What immediately struck me about this statement was Obama’s apparent misunderstanding about the two holidays being from very different traditions and the suggestion that they fall in the same week by random chance.
Does Obama, a self-professing Christian, not recognize the connection between them?
The Hebrew rabbi Yeshua, whose Greek name, Jesus, is more familiar to Christians, was crucified on Passover and rose from the dead three days later. That’s why Passover and His Resurrection are marked in such close proximity.
Easter is a very bad name for the Christian holiday, since its roots are in paganism. And, unfortunately, many of the traditional trappings of the holiday also have the pagan practices.
Yet, the celebration of the Resurrection of the Son of God is certainly the most important holiday on the calendars of Christians worldwide – even if they often mark it on the wrong day and date.
But Christians and Jews are both “people of the Book.” They don’t come from different faiths at all – or shouldn’t. The only thing truly separating them is the question of whether Yeshua was the long-awaited Hebrew messiah or not.
I believe He was. It is that faith that makes one a “Christian” – faith that Yeshua HaMessiach (or Jesus the Christ) was who He said He was, fulfilled the prophecies of His coming, atoned for our sins as the ultimate Passover lamb and rose from the dead three days later.

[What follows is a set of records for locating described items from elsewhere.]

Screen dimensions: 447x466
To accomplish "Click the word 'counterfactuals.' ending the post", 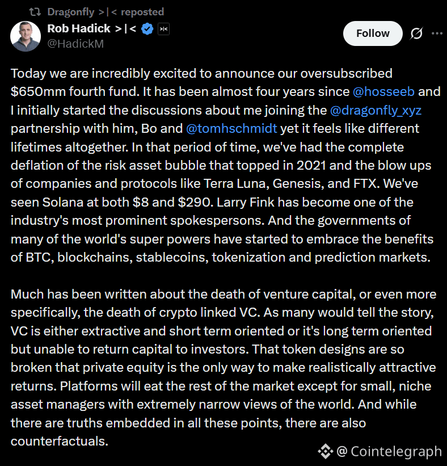I will [x=60, y=441].
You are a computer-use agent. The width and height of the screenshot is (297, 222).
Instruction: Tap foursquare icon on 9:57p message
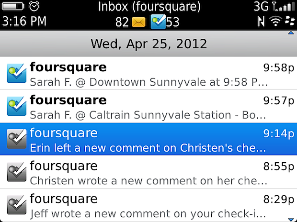[x=17, y=106]
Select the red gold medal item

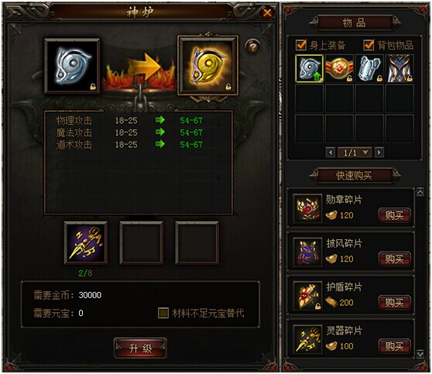click(x=339, y=68)
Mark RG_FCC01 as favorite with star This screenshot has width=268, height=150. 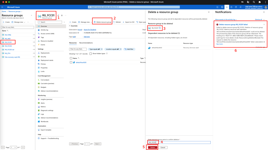[62, 15]
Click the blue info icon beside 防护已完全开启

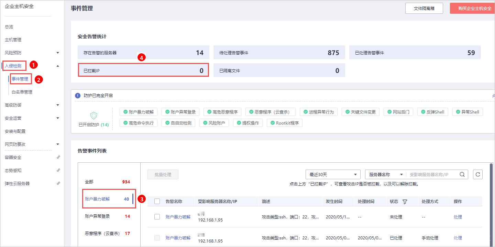(78, 95)
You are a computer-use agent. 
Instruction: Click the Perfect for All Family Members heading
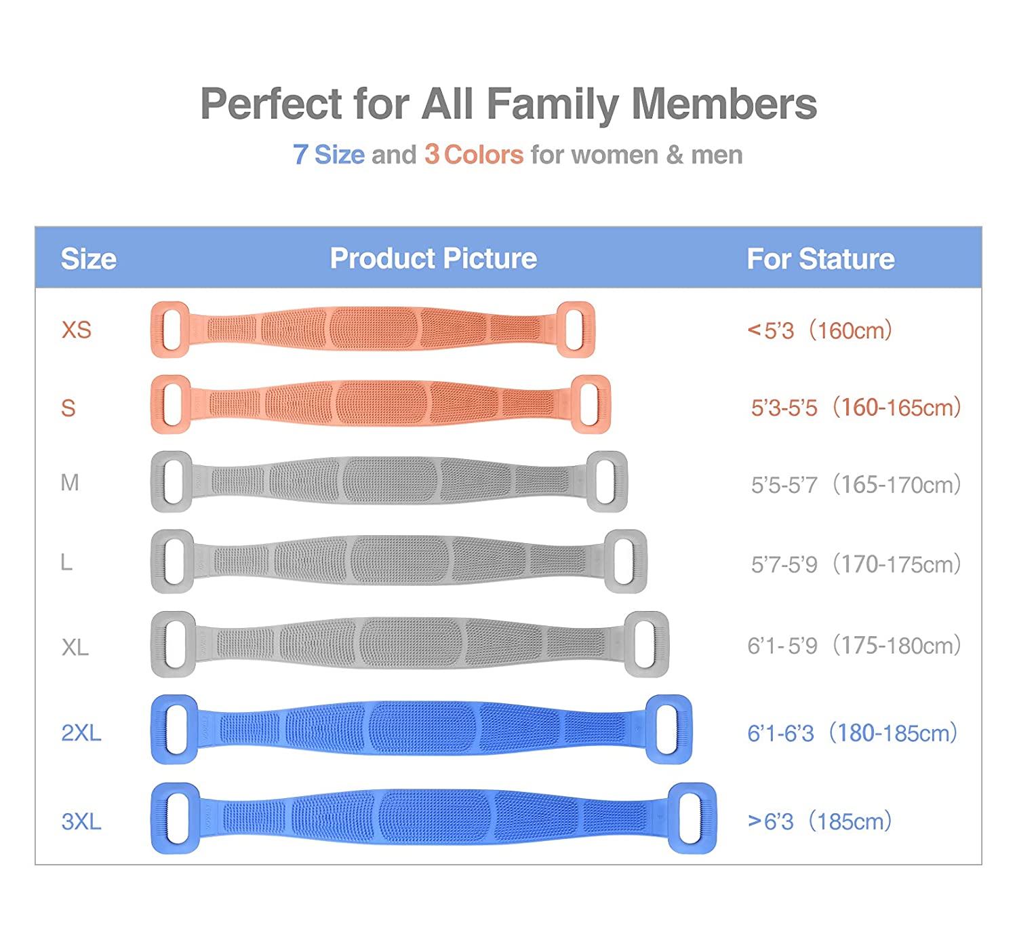click(509, 104)
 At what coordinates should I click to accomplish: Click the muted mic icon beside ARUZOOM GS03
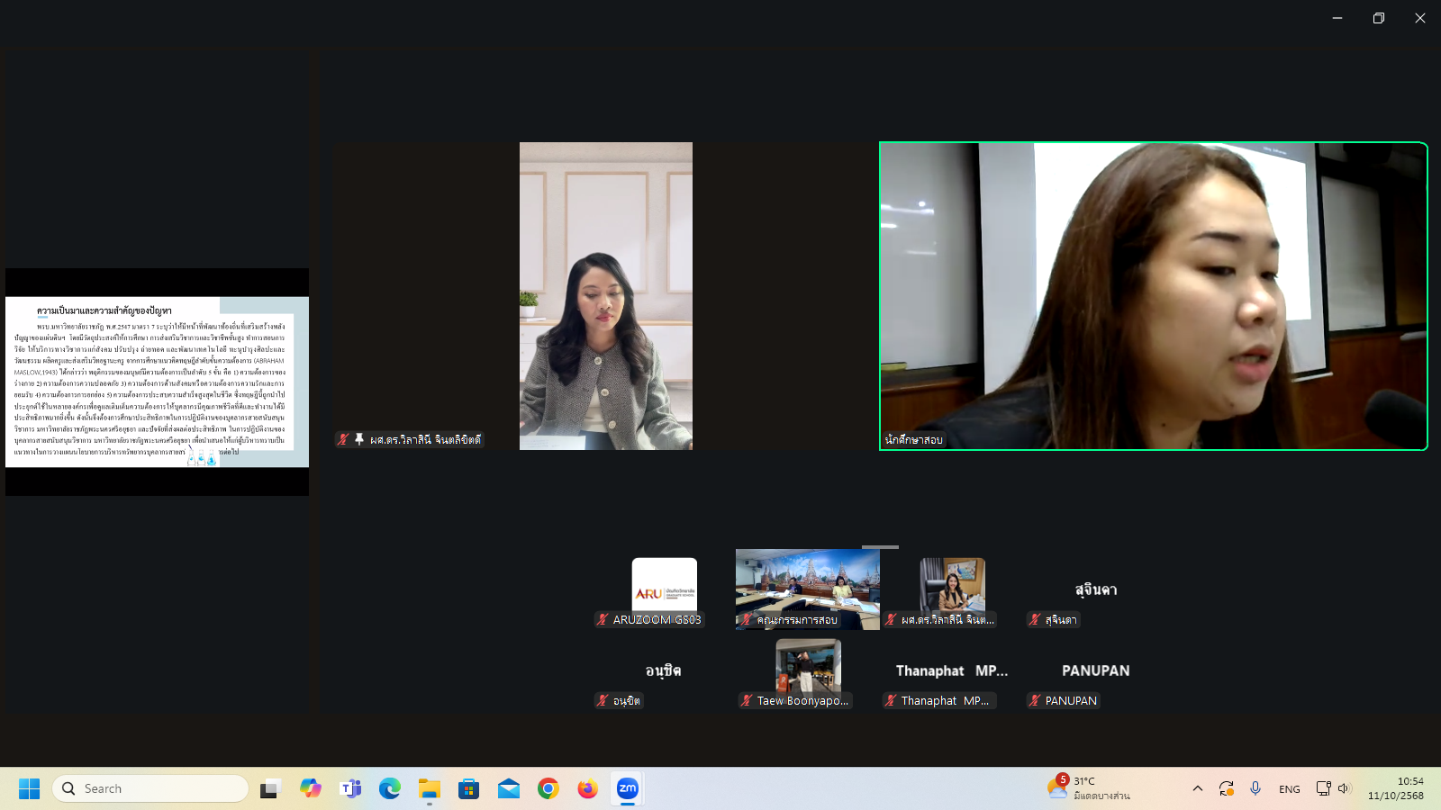603,619
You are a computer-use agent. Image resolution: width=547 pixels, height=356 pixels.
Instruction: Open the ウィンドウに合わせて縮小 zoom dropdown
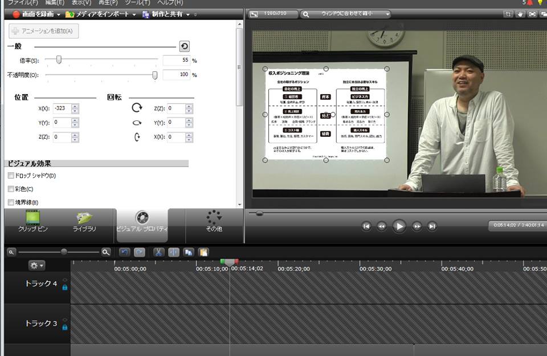[x=345, y=14]
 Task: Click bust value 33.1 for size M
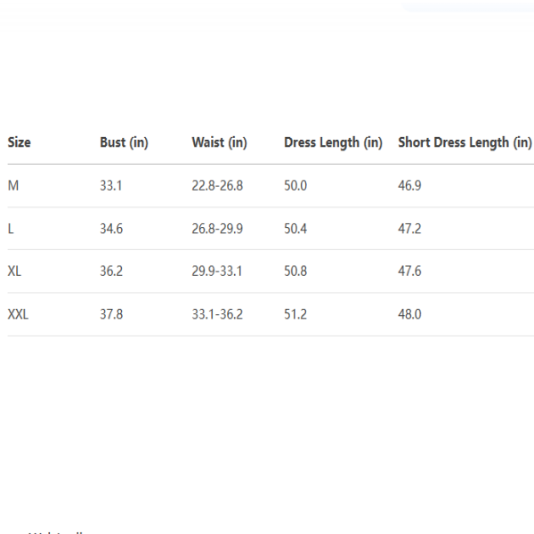pos(110,186)

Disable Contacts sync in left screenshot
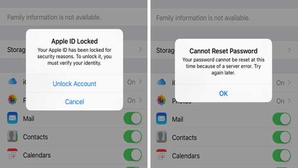(x=133, y=137)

In fact, many Christians, myself included, celebrate the Passover and the Resurrection. After all, our Lord did. His apostles did. That’s just what they were doing at the “Last Supper.” And His apostles continued to observe the Passover and other biblical feasts long after the Resurrection.
Christianity wasn’t a new religion. It was a direct offspring of Judaism. For those of us Christians who take our Bible seriously, we don’t see any divide between the so-called Old Testament (Tanach) and the New Testament (B’rit Hadasha). It is one coherent book, with one consistent story about a God who is the same yesterday, today and tomorrow.
But there’s more spiritual illiteracy in Obama’s brief Easter-Passover greeting.
Neither one of these holidays is “a time for think more deeply about the obligations we have to ourselves.”
They are both holidays when we are instructed to focus on our obligations to God.
Now it’s not that I would expect Barack Obama to get this right. If he did, he wouldn’t be Barack Obama. He wouldn’t be looking for creative new ways to kill unborn and just-born babies. He wouldn’t be bankrupting the economy with policies that have failed every time they have been tried in the past. He wouldn’t be attacking the biblical value of private property. He wouldn’t be formulating policies that break the law of the land through their inherent unconstitutionality. He wouldn’t be promoting so-called “hate-crimes laws” to punish Americans for their deeply held core spiritual convictions. He wouldn’t be doing a thousand other things right now that run counter to the teachings of the Bible held in reverence by both Christians and Jews.
However, what is just a little surprising is the fact that such a statement could have been vetted through all of his many speechwriters and top aides – and not a one of them spotted any problem!
That should tell you something about the kind of people with whom Obama has surrounded himself.